De verhouding tussen de belangen die overlevering beoogt te dienen en de beperking in de uitoefening van het recht op familie- en gezinsleven van de opgeëiste persoon, is naar het oordeel van de rechtbank in deze zaak niet onevenredig.
Daarbij neemt de rechtbank allereerst in aanmerking dat de opgeëiste persoon de familieband met zijn vrouw en dochter niet heeft onderbouwd. De rechtbank beschikt slechts over een kopie paspoort van een jong meisje met dezelfde achternaam als de opgeëiste persoon. Maar ook als de rechtbank uitgaat van het gestelde van de opgeëiste persoon aangaande zijn gezinsleven, namelijk dat zijn vrouw en dochter sinds eind 2016 illegaal in Nederland verblijven en dat zijn jonge dochter in Nederland naar school gaat, maakt dit de overlevering naar het oordeel van de rechtbank niet onevenredig. De vrouw en het kind van de opgeëiste persoon hebben zowel in Nederland als in Oostenrijk geen legaal verblijf op grond waarvan zij de garantie hebben dat zij de opgeëiste persoon in detentie kunnen bezoeken. Dat dit ingrijpende gevolgen kan hebben voor een jong kind, ligt in de rede maar naar het oordeel van de rechtbank is deze beperking gerechtvaardigd in dit geval. De rechtbank neemt hierbij in aanmerking dat het jonge kind door de moeder wordt verzorgd en dat het gaat om een vervolgingsoverlevering, zodat thans niet vaststaat dat de opgeëiste persoon daadwerkelijk langdurig zal worden gedetineerd.
Inwilliging van het verzoek tot overlevering leidt dan ook niet tot schending van de fundamentele rechten van de betrokken persoon, zoals die worden gewaarborgd door het Handvest.
De rechtbank ziet gelet op het bovenstaande geen aanleiding voor het stellen van de gesuggereerde prejudiciële vragen

7.Slotsom

Nu is vastgesteld dat het EAB voldoet aan de eisen van artikel 2 OLW en ook overigens geen weigeringsgronden aan de overlevering in de weg staan, dient de overlevering te worden toegestaan.

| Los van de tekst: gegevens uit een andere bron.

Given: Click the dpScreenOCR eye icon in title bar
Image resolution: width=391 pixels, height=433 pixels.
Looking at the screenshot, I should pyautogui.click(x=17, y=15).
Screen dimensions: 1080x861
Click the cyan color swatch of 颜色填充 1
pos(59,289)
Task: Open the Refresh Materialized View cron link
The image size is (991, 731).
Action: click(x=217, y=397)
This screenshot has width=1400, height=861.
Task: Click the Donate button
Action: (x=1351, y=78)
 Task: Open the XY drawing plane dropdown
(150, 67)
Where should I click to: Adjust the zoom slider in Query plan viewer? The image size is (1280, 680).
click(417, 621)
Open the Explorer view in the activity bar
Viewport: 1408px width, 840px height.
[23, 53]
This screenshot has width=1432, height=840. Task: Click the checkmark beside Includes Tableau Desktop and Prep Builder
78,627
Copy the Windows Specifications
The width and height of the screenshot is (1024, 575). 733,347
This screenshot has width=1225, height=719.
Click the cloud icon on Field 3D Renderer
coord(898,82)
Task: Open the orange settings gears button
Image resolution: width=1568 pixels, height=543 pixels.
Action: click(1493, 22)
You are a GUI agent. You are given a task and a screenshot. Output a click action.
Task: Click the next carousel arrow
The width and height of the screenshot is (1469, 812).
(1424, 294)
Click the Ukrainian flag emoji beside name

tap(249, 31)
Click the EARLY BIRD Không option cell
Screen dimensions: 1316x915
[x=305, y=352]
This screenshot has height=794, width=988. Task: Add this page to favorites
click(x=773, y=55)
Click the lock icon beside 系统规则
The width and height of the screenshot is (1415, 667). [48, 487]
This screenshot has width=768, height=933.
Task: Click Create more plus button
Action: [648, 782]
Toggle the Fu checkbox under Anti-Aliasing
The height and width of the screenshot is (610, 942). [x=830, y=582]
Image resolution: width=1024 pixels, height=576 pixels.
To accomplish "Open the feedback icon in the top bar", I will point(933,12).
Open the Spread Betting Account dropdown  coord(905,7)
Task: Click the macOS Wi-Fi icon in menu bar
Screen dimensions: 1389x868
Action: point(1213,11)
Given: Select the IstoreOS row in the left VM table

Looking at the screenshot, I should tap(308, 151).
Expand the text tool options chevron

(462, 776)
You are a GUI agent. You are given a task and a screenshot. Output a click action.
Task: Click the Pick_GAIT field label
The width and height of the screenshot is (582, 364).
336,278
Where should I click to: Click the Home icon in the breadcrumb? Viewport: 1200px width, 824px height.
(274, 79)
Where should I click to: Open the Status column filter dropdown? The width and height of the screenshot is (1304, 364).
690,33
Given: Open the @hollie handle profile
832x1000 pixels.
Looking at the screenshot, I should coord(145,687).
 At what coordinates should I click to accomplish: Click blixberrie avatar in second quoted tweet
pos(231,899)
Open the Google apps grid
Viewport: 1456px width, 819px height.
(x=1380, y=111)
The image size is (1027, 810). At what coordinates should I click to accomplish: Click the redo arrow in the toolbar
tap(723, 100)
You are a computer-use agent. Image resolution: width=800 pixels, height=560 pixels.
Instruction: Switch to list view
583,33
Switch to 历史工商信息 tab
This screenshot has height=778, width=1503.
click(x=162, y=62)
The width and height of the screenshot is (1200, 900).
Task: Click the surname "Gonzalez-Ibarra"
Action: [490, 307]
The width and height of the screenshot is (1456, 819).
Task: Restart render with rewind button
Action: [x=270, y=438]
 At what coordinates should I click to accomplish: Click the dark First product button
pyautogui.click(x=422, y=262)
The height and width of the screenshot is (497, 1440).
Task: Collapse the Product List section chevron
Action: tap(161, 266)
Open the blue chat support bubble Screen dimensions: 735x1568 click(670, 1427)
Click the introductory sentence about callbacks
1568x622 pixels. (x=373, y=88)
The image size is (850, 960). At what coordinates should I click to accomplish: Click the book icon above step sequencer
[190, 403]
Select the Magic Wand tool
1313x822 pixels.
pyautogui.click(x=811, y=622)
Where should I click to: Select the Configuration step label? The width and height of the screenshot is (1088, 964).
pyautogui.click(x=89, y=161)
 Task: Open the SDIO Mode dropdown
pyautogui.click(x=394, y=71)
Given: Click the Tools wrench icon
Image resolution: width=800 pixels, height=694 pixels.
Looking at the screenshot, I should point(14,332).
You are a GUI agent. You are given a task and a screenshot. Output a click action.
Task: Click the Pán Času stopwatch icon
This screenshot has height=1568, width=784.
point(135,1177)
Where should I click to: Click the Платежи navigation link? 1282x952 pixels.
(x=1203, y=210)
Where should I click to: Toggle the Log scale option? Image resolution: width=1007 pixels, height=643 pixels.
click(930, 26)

8.Toepasselijke wetsartikelen

De artikelen 2, 5, 7 en 13 van de Overleveringswet.

9.Beslissing

STAAT TOEde overlevering van
[naam alias] alias [opgeëiste persoon]aan
the Public Prosecutor’s Office Viennaten behoeve van het in Oostenrijk tegen hem gerichte strafrechtelijk onderzoek naar de feiten waarvoor zijn overlevering wordt verzocht.
Aldus gedaan door
mr. M. van Mourik voorzitter,
mrs. R.A.J. Hübel en A. van den Brink, rechters,
in tegenwoordigheid van mr. Y.M.E. Jurgens, griffier,
en uitgesproken ter openbare zitting van 8 juni 2017.
De jongste rechter is buiten staat
deze uitspraak mede te ondertekenen
Ingevolge artikel 29, tweede lid, OLW staat tegen deze uitspraak geen gewoon rechtsmiddel open.